Cuando la quiebra se acercaba, el Gobierno, otra vez del PP, siguió negándose a reequilibrar de alguna manera el contrato, cerrando hipócritamente los ojos a la evidencia de que, por el juego de la RPE, en caso contrario iba a ser el Estado el gran pagano de la situación. Efectivamente, seguramente por motivos electoralistas, no quiso entrar en ningún acuerdo con concesionarias y bancos acreedores que pudiera ser interpretado como un nuevo rescate de los ricos por los pobres, ocultando el hecho de que a esas alturas el rescate ya era inevitable y que al final iba a ser mucho más grande y escandaloso. En otros países (Grecia, Irlanda, Portugal) se llegó a acuerdos entre el Estado, bancos y concesionarias con simples préstamos blandos reintegrables por los concesionarios que evitaron la quiebra a la espera de una recuperación del tráfico que paulatinamente ya se está produciendo en todas partes.

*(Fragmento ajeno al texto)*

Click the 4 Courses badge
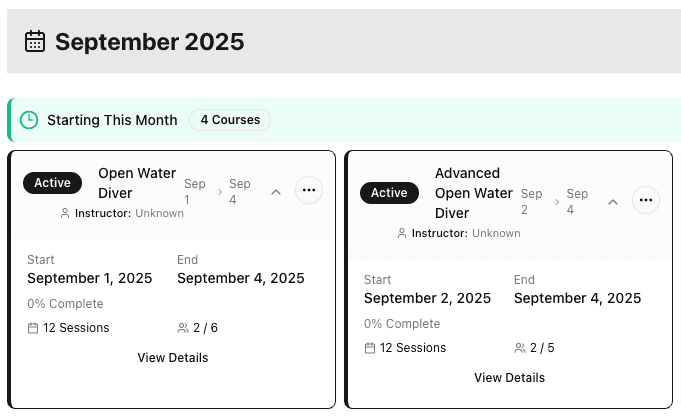Screen dimensions: 681x419 (230, 120)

Aquí no ha ocurrido  y la falta de acuerdo ha llevado al concurso a las concesiones y a su liquidación. Quizás el Estado pensó que podría doblar el brazo a los bancos más allá de lo razonable, con la esperanza de que estos tuvieran que tragar y condonar la deuda. Es lo que tiene el capitalismo clientelar financiero, donde está mal visto que me demandes mientras compartimos canapés –y más cosas- en el palco del Bernabeu (ya se sabe, “perro no come perro”). Pero lo que el Gobierno no valoró adecuadamente (o quizás sí) es que los bancos tenían el recurso de ceder sus créditos a los fondos buitres (aunque fuese con un gigantesco descuento que se rumorea que puede ser de casi el 90%). Estos no tienen ninguna prisa en cobrar, pero cuando lo decidan no les va a parar palco alguno y van a obtener el 100% de sus créditos, se lo aseguro. Lo que pasa es que para entonces ya habrá cambiado el Gobierno para alivio de muchos políticos, pero no de los contribuyentes, queridos lectores, que seguiremos siendo los mismos.

Vencedores y vencidos

Concluyamos. La lotería tocó a algunos expropiados, sí, pero sobre todo a los fondos buitre, que van a ser los grandes beneficiados de este desastre. A las empresas constituyentes de las concesionarias no mucho, porque perdieron toda su inversión, aunque desde luego algo sacaron –por vía directa o indirecta- de la construcción de la infraestructura. No lo suficiente para compensar el desastre ni el daño reputacional, pero salvando moderadamente los muebles. Los bancos españoles tenían una enorme deuda con garantía del Estado, cada vez mayor dada la renuencia de este a cumplir sus compromisos y su tendencia a dar una continua patada para delante. Para saber cómo han quedado deberíamos conocer la tasa de descuento, pero si es verdad lo que se rumorea, están entre los perdedores. Pero nada comparado con nosotros, queridos amigos. Porque lo que está claro es que el gran sufridor de esta fiesta, cuyo ingente coste total todavía desconocemos, no son los políticos irresponsables, los legisladores descuidados ni los jueces salomónicos, sino el de siempre: el contribuyente español y nuestro Estado del Bienestar.

 

Si quieren saber algo más de los fundamentos económicos de este desgraciado asunto, les recomiendo el magnífico artículo de los profesores de la Universidad de Barcelona Daniel Albalate, Germá Bel y Paula Bel-Piñana: Tropezando dos veces con la misma piedra: quiebra de autopistas de peaje y costes para contribuyentes y usuarios.